If you need some help working through your remarkable identity, building it into a strategy, or shaping it into a thoughtful, confident brand expression that will grow your customer base, check out the resources on our website or give the Resound team a call. 

And we’ve got plenty of wind for your sails in our B2B branding book: “You are Remarkable”, available on Amazon.

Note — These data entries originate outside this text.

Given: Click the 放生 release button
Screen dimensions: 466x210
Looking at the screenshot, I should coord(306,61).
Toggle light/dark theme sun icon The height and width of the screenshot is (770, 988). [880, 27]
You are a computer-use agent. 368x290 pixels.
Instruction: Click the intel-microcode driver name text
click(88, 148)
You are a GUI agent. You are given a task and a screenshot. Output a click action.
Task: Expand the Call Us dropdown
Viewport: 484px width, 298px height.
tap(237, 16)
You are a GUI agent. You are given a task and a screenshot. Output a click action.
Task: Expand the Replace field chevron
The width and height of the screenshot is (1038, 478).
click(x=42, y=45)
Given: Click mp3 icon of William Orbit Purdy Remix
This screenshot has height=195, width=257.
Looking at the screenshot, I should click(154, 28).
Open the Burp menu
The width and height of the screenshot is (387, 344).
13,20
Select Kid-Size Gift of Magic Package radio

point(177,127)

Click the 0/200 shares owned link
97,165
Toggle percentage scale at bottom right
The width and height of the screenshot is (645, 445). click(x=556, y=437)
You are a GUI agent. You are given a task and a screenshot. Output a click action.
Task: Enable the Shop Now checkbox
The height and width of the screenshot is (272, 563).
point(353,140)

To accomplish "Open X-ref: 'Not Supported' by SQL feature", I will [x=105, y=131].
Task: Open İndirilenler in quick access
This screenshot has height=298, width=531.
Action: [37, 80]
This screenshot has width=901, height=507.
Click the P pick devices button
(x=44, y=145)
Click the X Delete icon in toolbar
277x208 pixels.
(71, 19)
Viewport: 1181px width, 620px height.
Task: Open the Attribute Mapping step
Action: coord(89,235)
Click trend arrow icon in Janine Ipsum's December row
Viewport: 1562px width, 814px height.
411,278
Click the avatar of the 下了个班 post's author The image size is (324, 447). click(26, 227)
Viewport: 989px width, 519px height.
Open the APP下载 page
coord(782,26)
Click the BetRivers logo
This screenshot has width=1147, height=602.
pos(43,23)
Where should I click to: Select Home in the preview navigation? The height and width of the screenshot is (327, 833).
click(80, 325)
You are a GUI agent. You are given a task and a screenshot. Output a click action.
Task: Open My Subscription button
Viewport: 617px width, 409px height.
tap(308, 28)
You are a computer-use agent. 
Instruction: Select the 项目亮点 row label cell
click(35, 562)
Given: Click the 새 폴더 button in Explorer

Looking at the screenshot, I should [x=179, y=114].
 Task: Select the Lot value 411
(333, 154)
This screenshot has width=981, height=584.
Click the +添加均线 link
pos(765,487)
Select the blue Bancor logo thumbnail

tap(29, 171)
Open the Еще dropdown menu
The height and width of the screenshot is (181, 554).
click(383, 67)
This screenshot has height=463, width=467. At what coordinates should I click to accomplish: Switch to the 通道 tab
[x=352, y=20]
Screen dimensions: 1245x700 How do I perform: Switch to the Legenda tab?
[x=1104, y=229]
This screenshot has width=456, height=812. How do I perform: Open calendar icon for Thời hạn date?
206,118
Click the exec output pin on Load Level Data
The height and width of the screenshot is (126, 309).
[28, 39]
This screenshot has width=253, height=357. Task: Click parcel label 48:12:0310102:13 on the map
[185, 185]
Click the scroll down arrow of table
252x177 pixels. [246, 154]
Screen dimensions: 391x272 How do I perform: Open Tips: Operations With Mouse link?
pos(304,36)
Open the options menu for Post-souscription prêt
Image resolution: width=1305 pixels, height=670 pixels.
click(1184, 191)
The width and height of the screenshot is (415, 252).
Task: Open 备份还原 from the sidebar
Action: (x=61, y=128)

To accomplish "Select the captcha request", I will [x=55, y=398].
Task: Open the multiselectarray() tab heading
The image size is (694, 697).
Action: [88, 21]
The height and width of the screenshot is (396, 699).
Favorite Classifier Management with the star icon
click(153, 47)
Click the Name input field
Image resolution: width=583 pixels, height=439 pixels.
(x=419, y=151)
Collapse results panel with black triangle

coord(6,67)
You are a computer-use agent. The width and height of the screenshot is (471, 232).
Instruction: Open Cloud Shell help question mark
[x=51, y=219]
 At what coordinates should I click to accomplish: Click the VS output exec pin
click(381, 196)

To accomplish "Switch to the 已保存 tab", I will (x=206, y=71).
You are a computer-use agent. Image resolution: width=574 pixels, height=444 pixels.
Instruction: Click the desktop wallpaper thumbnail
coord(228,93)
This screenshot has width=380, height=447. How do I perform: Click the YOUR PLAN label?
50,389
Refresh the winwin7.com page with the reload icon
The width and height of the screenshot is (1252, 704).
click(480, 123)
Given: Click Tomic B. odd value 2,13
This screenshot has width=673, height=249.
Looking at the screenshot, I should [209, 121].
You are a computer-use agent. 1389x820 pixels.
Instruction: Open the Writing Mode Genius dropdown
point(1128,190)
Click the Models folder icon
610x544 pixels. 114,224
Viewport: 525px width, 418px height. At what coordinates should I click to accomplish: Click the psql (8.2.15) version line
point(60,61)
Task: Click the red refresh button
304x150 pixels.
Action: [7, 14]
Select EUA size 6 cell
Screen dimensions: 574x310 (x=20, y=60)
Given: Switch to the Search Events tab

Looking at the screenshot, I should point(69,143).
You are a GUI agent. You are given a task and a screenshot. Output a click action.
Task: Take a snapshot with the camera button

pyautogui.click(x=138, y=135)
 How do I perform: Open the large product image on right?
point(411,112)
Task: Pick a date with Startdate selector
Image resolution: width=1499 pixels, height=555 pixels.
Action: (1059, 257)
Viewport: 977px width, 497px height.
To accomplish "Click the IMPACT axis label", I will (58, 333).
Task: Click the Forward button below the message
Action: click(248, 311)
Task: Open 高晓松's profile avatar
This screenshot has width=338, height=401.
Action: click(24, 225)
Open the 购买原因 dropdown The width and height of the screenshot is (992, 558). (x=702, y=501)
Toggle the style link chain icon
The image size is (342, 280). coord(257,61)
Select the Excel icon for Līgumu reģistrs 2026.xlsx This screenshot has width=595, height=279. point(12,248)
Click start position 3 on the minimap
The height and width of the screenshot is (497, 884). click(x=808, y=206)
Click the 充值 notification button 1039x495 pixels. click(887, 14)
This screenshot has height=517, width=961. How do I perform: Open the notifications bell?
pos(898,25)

Wherever you are… and wherever you’d like to be, we’d love to hear from you. 

Happy branding. 

P.S. Here’s a few quiz answers

Get your red pens ready. 

  1. Patagonia operates out of Ventura, California. But its name comes from the far-off, southern portion of Argentina and Chile. 
  2. Haribo, believe it or not, is a German candy company based in Bonn, Germany. The name ‘Haribo’ comes from the first two letters of the founder’s name—Hans Riegel—along with the first two letters of the location. 
  3. Big Sky Brewing – Missoula, Montana. Home of big skies.  
  4. Cisco – As the name (or should we say, ‘nickname’ implies), San Francisco, California. 
  5. ValeroFounded in San Antonio, Texas, and named after the full name for the Spanish mission there: Mission San Antonio de Valero.
  6. Carrefour – If you know this one, you’re really up on your international brand history. While you’ll find a Carrefour in far off places like Indonesia, Africa, and all over South America, the grocery chain was founded in Annency, France, near a crossroads. 

And finally,

  1. Bank of America was originally the ‘Bank of Italy,’ founded in San Francisco by an Italian immigrant in 1904. The actual ‘Bank of America’ was founded in Los Angeles around the same time, but Bank of Italy acquired the name. Very American, in the melting-pot sense.